They won. Just in time to erase the deadline, a judge ruled that all evictions in Orleans and Jefferson parishes were to be immediately stayed. This means that landlords don’t have the right to rush down to court to evict their tenants just because they don’t yet know where their tenants are. Furthermore, under the judge’s order, FEMA is required, upon request, to provide both parishes with current contact information for the tenants that the landlords want to evict. In other words, they can no longer say, “Hey, haven’t heard from the guy. He’s outta here.” The landlord now has to make a real effort to find the tenant, then provide a written notice of eviction to the tenant’s most recent address. The tenant then has 45 days from the date of mailing to respond.

In short, evacuees who faced being thrown into the street as of last Thursday, Dec. 1, now have nearly two more months to get things together. That’s still not much, but it beats the hell out of tomorrow.

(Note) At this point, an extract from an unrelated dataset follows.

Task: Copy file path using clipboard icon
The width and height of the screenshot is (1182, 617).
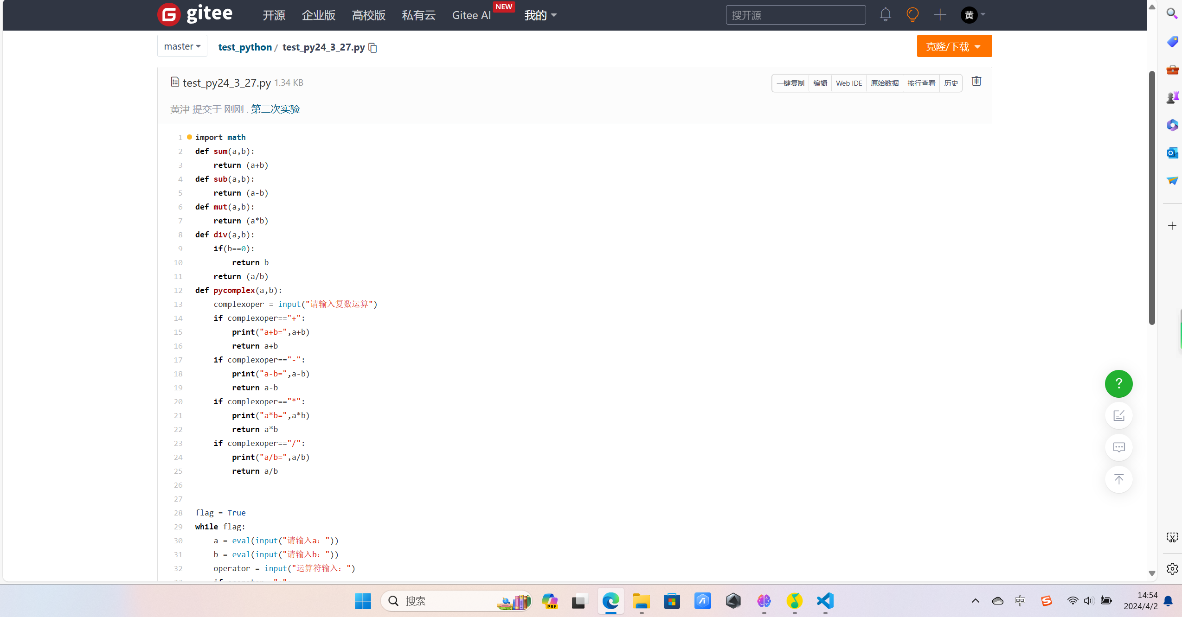Action: point(373,48)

So for now, at least in this instance, at least some of New Orleans’ poor won a battle. Only time will tell how they will fare throughout the war.

The good news, however, is that the dispossessed are fighting back. With the help of a number of sympathetic organizations who seemed prepared for this eventuality, it looks like they may even be scoring a few victories. The best way to keep the victories coming is to keep that light of scrutiny shining bright.